The Mashru fabric is a vibrant, handwoven mix of Silk and Cotton textiles. The word ‘Mashru’ means ‘permitted’ in Arabic and its Sanskrit variation ‘Misru’ means ‘mixed’. Mashru has a characteristic fine satin finish, bright contrasting stripes in vibrant colors and striped Ikat weave. The fabric is mainly manufactured in Patan and Mandvi in Gujarat, India. Mashru is  an important part of the bridal trousseau in a variety of Hindu communities like Sarees and Lehengas.

Mashru Saree

Mashru Saree (Image Courtesy: TimeOut Bengaluru)


The weave is said to have originated somewhere from the West Asia around 19th century. The weaving of Mashru fabric is an old tradition in India and it was a popular trading textile to the Ottoman empire and Gulf countries. The word Mashru is said to have come from the Muslim community, where Silk fabric was banned since it was made by killing the cocoons and silkworms.  This led to the production of Mashru fabric as it had a Silk exterior but the inner fabric which stays in direct contact with the skin was made of Cotton. Mashru became very popular in Turkey, Persia and many Mediterranean countries as it gave them the freedom of wearing Silk clothing without breaking their religious laws.

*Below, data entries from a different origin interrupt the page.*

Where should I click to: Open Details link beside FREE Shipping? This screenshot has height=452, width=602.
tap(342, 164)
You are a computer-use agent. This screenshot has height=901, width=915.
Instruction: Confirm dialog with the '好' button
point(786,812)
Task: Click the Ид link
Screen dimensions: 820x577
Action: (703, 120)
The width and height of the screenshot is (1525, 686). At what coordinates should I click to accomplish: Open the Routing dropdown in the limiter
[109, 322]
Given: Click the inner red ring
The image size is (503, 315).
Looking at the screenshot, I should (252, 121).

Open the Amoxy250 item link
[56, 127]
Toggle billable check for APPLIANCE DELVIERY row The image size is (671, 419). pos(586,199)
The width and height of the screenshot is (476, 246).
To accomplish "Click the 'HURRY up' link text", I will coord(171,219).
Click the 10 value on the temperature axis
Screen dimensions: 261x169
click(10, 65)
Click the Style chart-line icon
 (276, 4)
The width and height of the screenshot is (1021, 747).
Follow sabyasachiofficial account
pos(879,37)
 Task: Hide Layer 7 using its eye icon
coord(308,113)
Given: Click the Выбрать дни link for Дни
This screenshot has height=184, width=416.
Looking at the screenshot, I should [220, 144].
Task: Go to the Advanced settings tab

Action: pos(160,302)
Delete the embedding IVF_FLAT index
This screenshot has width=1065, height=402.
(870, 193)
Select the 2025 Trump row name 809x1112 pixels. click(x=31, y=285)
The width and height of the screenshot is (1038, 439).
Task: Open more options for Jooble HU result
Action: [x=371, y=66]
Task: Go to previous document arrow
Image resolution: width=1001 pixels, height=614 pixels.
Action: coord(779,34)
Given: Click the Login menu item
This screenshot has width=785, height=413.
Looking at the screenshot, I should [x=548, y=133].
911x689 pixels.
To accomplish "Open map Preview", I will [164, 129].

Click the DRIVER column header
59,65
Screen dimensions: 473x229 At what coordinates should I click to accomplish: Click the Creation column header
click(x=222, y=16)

The Mashru slowly found its place among the Hindu community as well and the fabric became an integral part of the wardrobe of Kutch Nomads.

The Making

The weaving of this fabric was practiced across the country in different forms; from Deccan to Lucknow to Bengal. Nowadays, only weavers from the small towns of Gujarat, mainly Patan and Mandvi practice this craft.

The expert weavers have excelled in this exquisite craft by learning from their ancestors. Mashru fabric is made of silk and cotton where silk is used as the vertical yarn and Cotton makes the horizontal yarn. Each Silk weave goes under the Cotton yarn once and about five or eight times above the Cotton yarn.

After complete weaving of the fabric, it is washed with cold water and beaten with wooden hammers for about one minute while it is still moist. Then a paste of wheat flour called glazing is applied on the folds of the fabric. The fabric is later beaten with wooden hammers and compressed with hard press. Finally, color is added to the fabric using natural vegetable dyes.

This intriguing weave technique results in a shiny surface that resembles Silk fabric from the outside, with the comfortable of Cotton in the inner side of the clothing. The interweaving of Cotton and Silk makes the Mashru fabric more durable.

Mashru in the Making

Mashru in the Making (Image Source: gaatha blog)

Present Day Scenario

Nowadays, a few craftsmen use chemically dyed rayon instead of pure Silk to reduce the cost of the final product. Besides being economical, Rayon gives a better texture and shine than Silk. Although, the use of synthetic dyes make the fabric weak, unlike natural ones that grow richer with age.

The Mashru fabric has a very practical utility as the Silk on the outer surface gives a beautiful, shiny appearance, the cotton yarns underneath make it perfect for the hot and humid climate. Mashru is traditionally used in the production of garments but it is also used in making wide range of home furnishings like cushions and quilts.

The designs of Mashru have become simpler with time. The use of multi-hued Ikats and patterned stripes are not seen much. It is being replace by bright and vivid designs, along with solid colored fabrics. The craftsmen, nowadays also incorporate Bandhani saree designs along with Ikat. The expert weavers making this fabric are probably the last generation who will continue practicing this beautiful craft. Most of the weavers are 50 years of age and their children have moved to the urban cities in search for work opportunities.

Mashru Anarkali

Mashru Anarkali (Image Courtesy: Lakme Fashion Week)


This fabric is relatively easier to maintain than pure Silk. Although some care should be taken like washing it in cold water and a slow rinse cycle. Also, drying it away from direct sunlight helps in keeping the glossiness of the fabric intact for a longer time.